■ EXTRACTED TEXT ■
Nobel Peace Prize winner Malala Yousafzai revealed wish to be Pakistan Prime Minister
Nobel Peace Prize winner Malala Yousafzai urged the Nigerian government and the global community to step up the efforts to find the girls abducted by Boko Haram Reuters

Malala Yousafzai can join the thousands of people celebrating their GCSE results after it emerged she achieved at least an A grade in every subject she took. The education campaigner can now add her impressive grades alongside her Nobel Peace Prize in her growing list of achievements after her father Ziauddin Yousafzai confirmed she had been awarded six A* and four As.

Yousafzai, 18, studied at Edgbaston High School in Birmingham and has shied away from public appearances recently in order to study for her exams. Her family have lived in Birmingham after she was transferred to city's Queen Elizabeth hospital when she was 15 after surviving being shot in the head by the Taliban. Since the attack, she has campaigned as a children and education rights spokesperson and became the youngest ever winner of the Nobel Peace Prize in 2014.

Yousafzai was awarded A*s in maths (one as a GCSE and one as an IGCSE), biology, chemistry, physics and religious studies, with the rest of her A grades for history, geography, English literature and English language.

Data shows the number of children achieving an A* grade this year dropped for the fourth year in a row. However, at the £3,878-a-term Edgbaston High School, 28% of pupils achieved nine or more A* grades.

On her 18th birthday, she urged all world leaders to choose "books over bullets" by providing 12 years of free education to every girl.

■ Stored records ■
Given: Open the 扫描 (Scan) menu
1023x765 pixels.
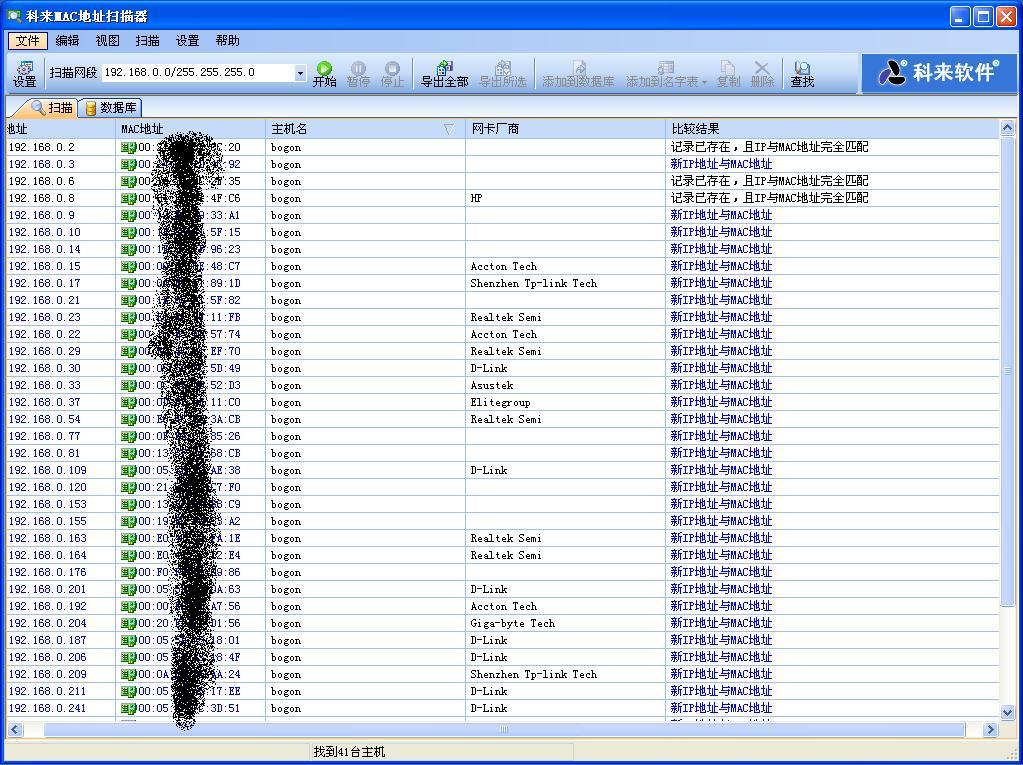Looking at the screenshot, I should pos(147,41).
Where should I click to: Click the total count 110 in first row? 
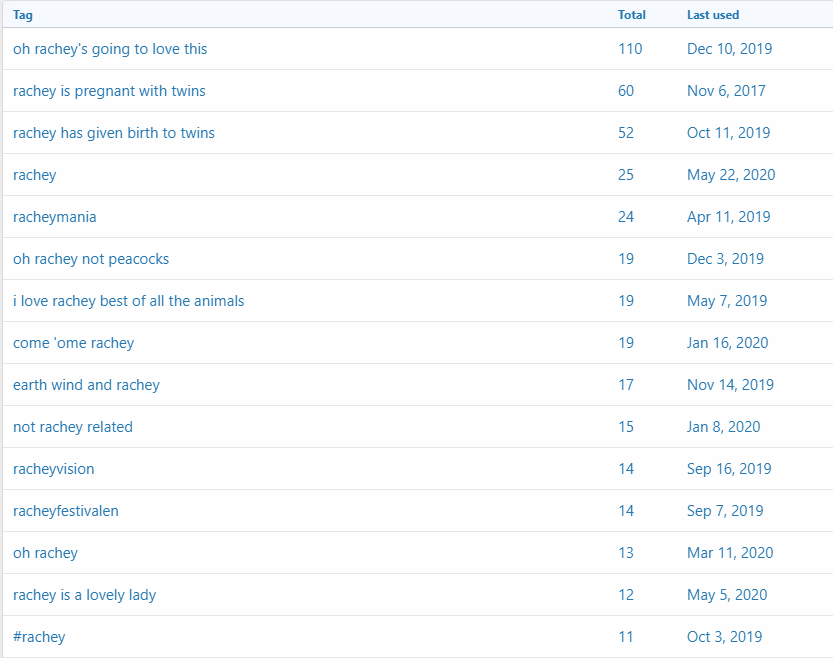(x=630, y=49)
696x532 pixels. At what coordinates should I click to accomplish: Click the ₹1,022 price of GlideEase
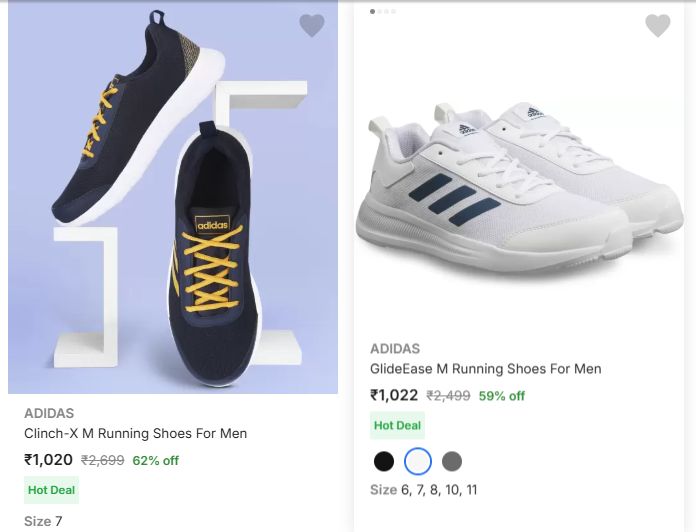pos(394,395)
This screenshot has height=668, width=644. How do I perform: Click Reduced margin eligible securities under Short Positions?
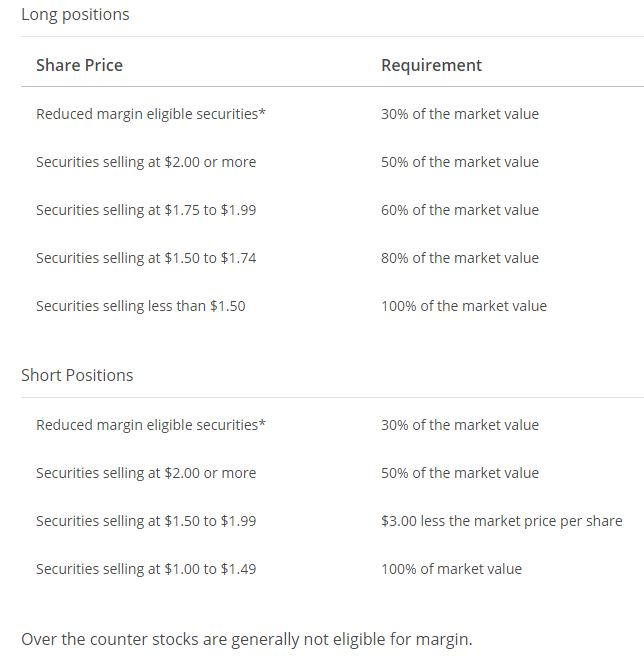pos(151,425)
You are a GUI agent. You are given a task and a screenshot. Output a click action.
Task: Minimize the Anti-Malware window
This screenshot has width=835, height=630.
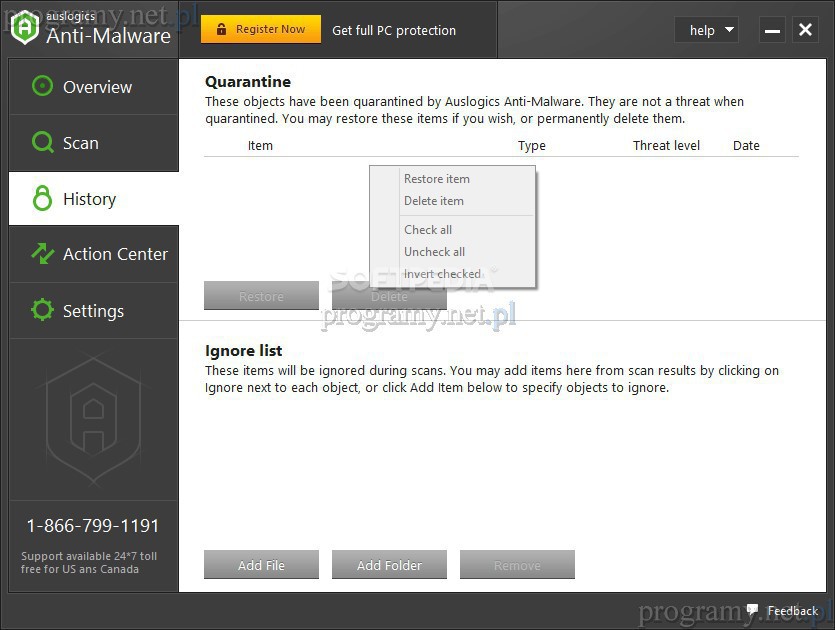click(x=772, y=30)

■ PROBLEM SET ■
1/ In the article about Malala Yousafzai's GCSE results, in what year did she become the youngest ever winner of the Nobel Peace Prize?
2/ Reproduce the passage of the article about Malala Yousafzai's GCSE results between "Yousafzai was awarded" and "more A* grades.", inclusive.
This data comes from a separate source.

■ ANSWERS FOR THE TASKS ■
1/ 2014

2/
Yousafzai was awarded A*s in maths (one as a GCSE and one as an IGCSE), biology, chemistry, physics and religious studies, with the rest of her A grades for history, geography, English literature and English language.

Data shows the number of children achieving an A* grade this year dropped for the fourth year in a row. However, at the £3,878-a-term Edgbaston High School, 28% of pupils achieved nine or more A* grades.